National qualifications frameworks based on learning outcomes on the model of the EQF,  which are now being developed in the Member States, will allow people more freedom to develop their own learning pathways. These frameworks are complemented by competence assessment (validation) and credits for prior learning (ECVET and, for higher learning, ECTS); the documentation of knowledge, skills and competence (Europass); and a comprehensive approach to guidance and counselling.

Quality assurance: external and internal dimensions  

Ultimately the success of our qualifications systems will depend on whether EQARF manages to generate mutual trust.  The EQARF recommendation , which calls on Member States to develop national quality assurance approaches by 2011, is an acknowledgment that all stakeholders need to have confidence in each others VET activities.  

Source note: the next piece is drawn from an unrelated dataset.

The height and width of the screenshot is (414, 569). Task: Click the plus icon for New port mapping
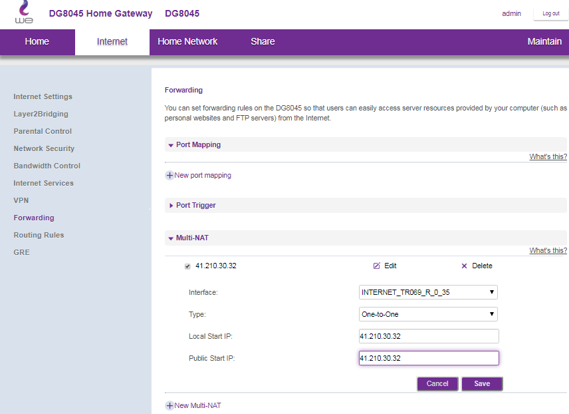coord(170,176)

Quality assurance encourages transparency between highly diverging vocational education and training (VET) systems by providing a common language and benchmarks that everyone can refer to. The European Quality Framework is therefore a translation device between VET systems and lifelong learning provision throughout Europe .

Within many countries, ensuring the quality of different qualifications systems calls for a complex set of arrangements, many of which are not formalised in a single code of practice .  EQARF can assist Member States in supporting and monitoring the continuous improvement of their VET systems this is, indeed, the ultimate objective of all VET tools. Moreover, quality assurance encloses all aspects of training and can help integrate vocational education with the rest of the education system.


Credit transfer: partnerships make it possible 

European tools such as ECVET  challenge established partnerships and routines. This was revealed in the pilot phase of ECVET implementation. Some of the pilot projects tackled permeability between VET and higher education an issue in which feelings run high, especially in countries where higher education has traditionally enjoyed a much higher social status than vocational education. Other pilot projects dealt with barriers between occupational sectors also traditionally a source of mistrust and between VET traditions, which vary widely between countries and even regions.

These ECVET projects could not have worked without the development of strong partnerships - between bodies that design and award qualifications, on the one hand, and education and training providers on the other. Nothing less will guarantee the relevance and legitimacy of all qualifications on the labour market.

Next steps

There is still some way to go before we can effectively link together the tools for education and training stakeholders. Moreover, developing these new European tools can often face the resistance of established patterns. 

But the solutions elaborated out of the current crisis, and the development of National Qualifications Frameworks and pilot projects for European tools and initiatives are all signs that stakeholders are ready to cooperate more closely on qualifications. A more effective management of VET system and providers away from input steering and control and towards outcome recognition is emerging in several Member States.